Articles, pronouns, and prepositions (or articles compound with
preposition) are considered “empty” words. They generally
precede the word: le, la, de, du, de la, en, à, et, ou, des, etc.
Singular definite articles are used with apostrophe before a vowel:
l’art (the art), de l’amour (of the love), etc.
Other special characteristics are multiple verbal forms with many
exceptions. Complex tenses often have different forms for
masculine and feminine genders. For most verbs, the stem
changes in participle, a verbal part of all composed tenses.
Usually, a stem may contain only two characters: for example:
lire (to read)- lu (participle of read); voir (see) – vu (participle);
devoir (must) – dû (participle).
For more detailed discussions of French grammar, consult for
example [16, 35]. Systran (http://www.systransoft.com/) is a free
online translator between English and French.
2.3 Specific characteristics of Hungarian
Hungarian is a Finno-Ugric language. Although it uses the Latin
alphabet there are a nine, accented vowels. The vowels, fourteen
altogether come in pairs, five are just short and long versions of
the same sound, while for two pairs (a - á, e - é) each character
represents a different sound. If either the searcher or the search
tool ignores the accents, different words are grouped together
(e.g. kar - kár (arm, faculty - damage, pity); sor - sör (line - beer)).
Hungarian has a complex case system involving 16 to 24 distinct
forms (depending on the assumptions about the exact number of
case suffixes). Cases are represented as suffixes; these suffixes are
added after the suffix for plural and possession. Thus three
inflectional suffixes may be chained on the word stem. A possible
source of problem is that the basic form of the word may change
because of these suffixes (e.g. lámpa - lampák (lamp-lamps) or
gyomor - gyomrom (stomach - my stomach), falu - falvak (village
- villages)). This may cause problems for automatic stemming
algorithms.
Verbs are conjugated, like in Russian; and personal suffixes are
added to the verbs in all tenses (e.g. adom, adod, adta - I give, you
give, he gave). Verbal particles are added as prefixes, they serve
to mark direction, aspect and to make verbs transitive (e.g. ad -
give, elad - sell, átad - hand over). These prefixes are separated
from the base verb in negative and in imperative. It is possible to
create nouns from most verbs with or without verb particles (e.g.
ír - irat (write - document), leír – leírás (describe - specification)).
Usually the verb particles express different senses, but
occasionally these senses are very near, and the nouns created
from them have the same (or nearly the same) meaning (e.g.
javítás - kijavítás, repair (noun); bizonyítás - bebizonyítás, proof).
In these cases it would be useful to search for both forms, while in
general it is only necessary to retrieve the verb with its specific
verb particle. This becomes more difficult in negated or
imperative sentences, where the particle is separated, although the
particle as a stand-alone word usually appears immediately after
verb.

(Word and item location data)
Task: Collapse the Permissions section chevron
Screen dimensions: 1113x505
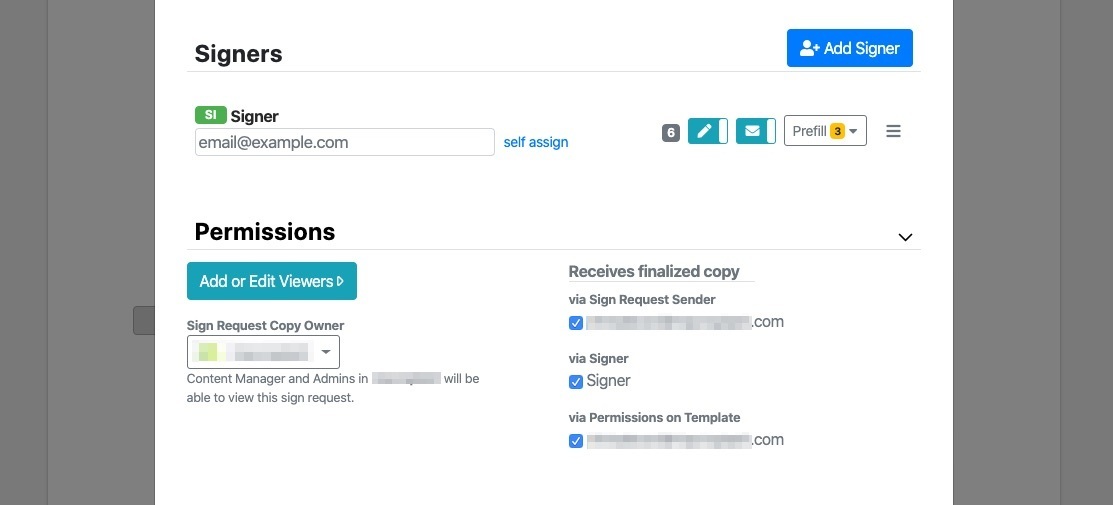Action: pyautogui.click(x=905, y=237)
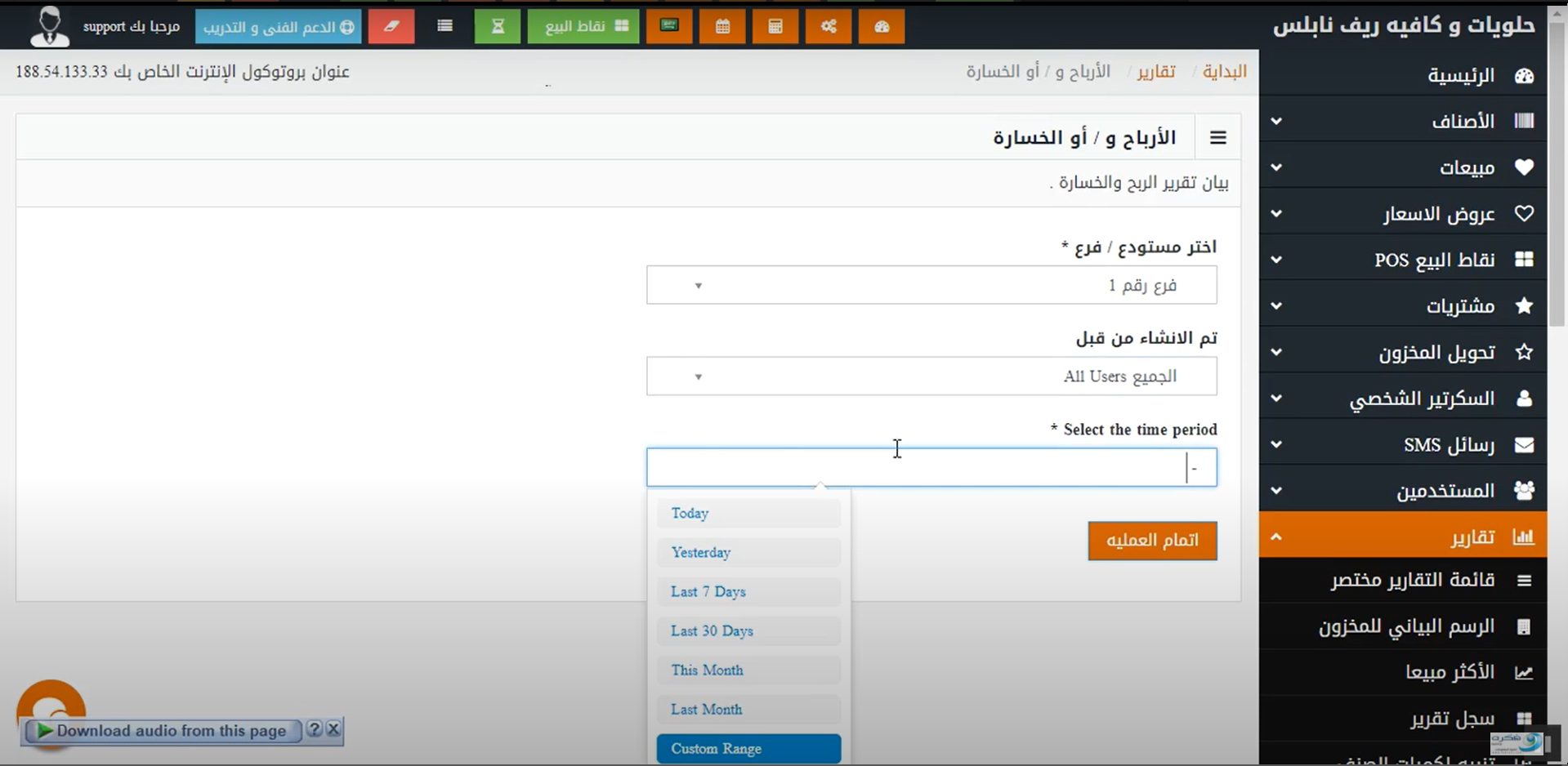
Task: Click the orange calendar icon button
Action: pos(722,27)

▶ The tasks:
A – Render the sentence "Hungarian is a Finno-Ugric language." from the passage on French and Hungarian grammar in German.
B – Resume the passage on French and Hungarian grammar, starting right after its last sentence.
The material above is separate from the passage on French and Hungarian grammar.

▶ Responses to the exercise:
A – Ungarisch ist eine finno-ugrische Sprache.

B –
Our review of the Hungarian grammar was based on [18].
Intertran (http://www.tranexp.com:2000/Translate/result.shtml) is
a free online translator between English and Hungarian, and the
Computer and Automation Research Institute of the Hungarian
Academy of Sciences (SZTAKI) has developed and published
several online dictionaries (http://dict.sztaki.hu/index.jhtml).
2.4 Specific characteristics of Hebrew
Hebrew is a Semitic language. It uses the Hebrew alphabet, it is
written from right-to-left and vowels are always omitted in
writing (except for special cases like the Bible, poems and other
literary works and in books intended for beginning readers of
Hebrew). Because of the omission of vowels, the number of
homonyms (same spelling, but different meaning) are much
higher in Hebrew than in English (e.g. רפסמ has at least six
meanings 1)[mispar] number, 2) storyteller [mesaper], 3) from a
book [misefer], 4) from a hairdresser [misapar], 5) numbered
[muspar] or 6) coifed [mesupar] - all spelled the same, but the
pronunciations are different). On the Internet at least four
different encodings of Hebrew are used: Hebrew (ISO logical),
Hebrew (ISO visual), Hebrew (Windows) and Hebrew (DOS).
Hebrew is a morphologically complex language, which uses word
roots heavily. Many words, governed by different rules can be
formed from a given root. Most prepositions, the definite article (
ה - the) and some conjunctions (e.g. ו - and, ש
- that) are prefixed
to the words. Several layers of prefixes can be added. We counted
more than 20 different combinations. Plurals and possessives
(depending on the person) are added as postfixes. There are two
genders in Hebrew male and female and each noun has a gender.
Numbers and adjectives describing the noun appear in the same
gender as the noun, and the related verbs are conjugated
according to the gender of the noun. Verb conjugation is rather
complex; a root can be conjugated according to several verb
patterns (םינינב). There are seven verb patterns, when each verb
pattern has a slightly different meaning (e.g. שבל [lavash] - to
wear, שיבלה [hilbish]- to get someone dressed, שבלתה [hitlabesh]-
to dress oneself, all from the root שבל [lavash]). Sometimes the
meanings can be radically different, (e.g. שירשה [hishrish] - to
strike roots and שריש
[shiresh] - uprooted, both from the same
root שרש [sharash]).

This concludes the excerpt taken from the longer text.